Finally, a compelling, down-to-earth and candid conversation.
Coming from the (currently burning) Middle East, I have the UTMOST respect for the US Army, and for the country able to build and sustain it.
Without the American Experiment and its historically unprecedented success, the whole world would undoubtedly slide back into new Dark Ages and World Wars. I firmly believe that all other semi-decent countries (and I'm not talking about primitive and brutal medieval regimes) can afford to stay clean and play with beautiful "social security" concepts only because the American people, fundamentally, bear all the costs of keeping the peace on this Earth. Truly, non-Americans should be eternally grateful to Americans for the state of the world right now - while imperfect, immeasurably more safe than ever in the history of mankind.
However, as a foreigner who really loves and respects your country, it truly hurts seing how it strays from its own principles - which made it so great in the first place. "ke18sb" wrote: "as an American, I don't think we have an ethos of overthrowing an inherited unearned aristocracy". I don't know what is taught nowadays in your schools about the American history, but from what I learned, the whole idea of the American Revolution was indeed about breaking the chains of British Monarchy - the epitome of unearned aristocratic wealth and power.
As far as I understand, the beauty of the American Idea is meritocracy - the notion that if you are good, you'll do well. You don't need to inherit your wealth and fortune - you can make it by your own hand.
In this light, I find it simply despicable that the children of Ivy-league alumni are given extra-points and thus, unfair, unearned, inherited advantage over others who do not possess the "merit" - actually, a complete accident, a wild chance - of luckily being born to the "right" family.
Don't disregard the fact that the number of seats in these institutions - the "target schools" and the "Top-MBAs" - is FINAL. By giving the place there to some legacy-kid who went to the "right" school (name it a "tie breaker" or whatever) and afterwards, to the "right industry" - you necessarily deny it from some other guy, who worked as hard or even harder.
At the bottom line, your society is the one which loses.
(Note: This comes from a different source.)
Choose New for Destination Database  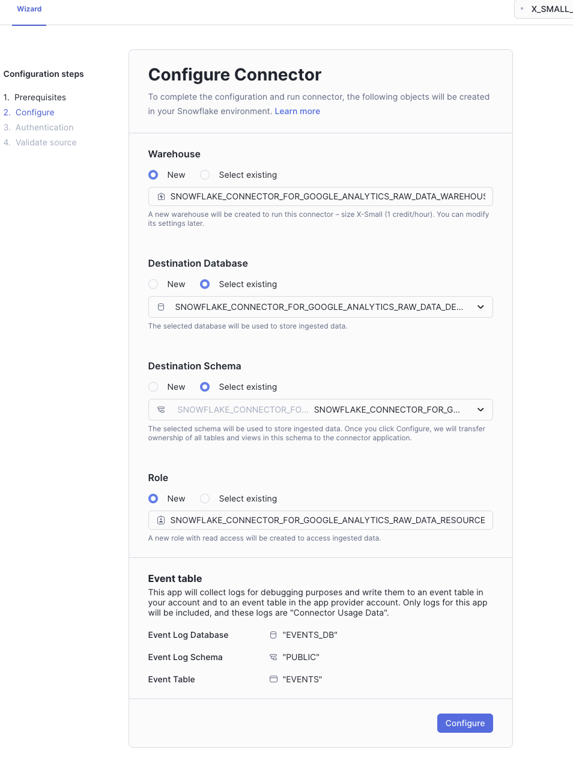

We all need them PHDs - poor, hungry and driven. These are the true "wealth creators" who are advancing the American society, and thus - the human race. Preferring the legacy / "old wealth" candidates, or "playing it safe" with mostly those who come from well-paying industries and are going back there - is not the American way. The motto of the US used to be "equality of opportunity" - and truly, I don't feel it is anymore. Not in this MBA-applications world, in any case.
America needs the "internationals" - we are your most passionate ambassadors in our home countries. We are your future trade partners. Promoting the free market all over the world lowers the risks of wars - and the costs of maintaining the peace, freeing the resources to discover new drugs - or new planets. TOEFL should check our ability to thrive in the English-speaking world, not GMAT (on which even the quantitative part is based on mind-boggling language tricks and definitions).
And don't get me started on the "ethics" of Lehman / Enron vs., e.g., Goldman Sachs. Some competitors are just "more equal" than others: by being "too big to fall", having the right connections and sending ex-MBAs to top government positions, or simply siphoning taxpayers' money by legislation in order to sustain the "ethical" business model of predatory lending and government-backed mortgages to everyone. Please...
I know for a fact it's an ugly world out there, and frankly, I just find it hard to swallow all the pinkish fake "fair" world-vision, perpetuated mindlessly.
The HYP - and the HSW in the MBA world - are simply and blatantly building a new American aristocracy. It is perfectly apparent to an outsider. As in Orwell's "Animal Farm", did you overthrew the enslavers only to turn into them?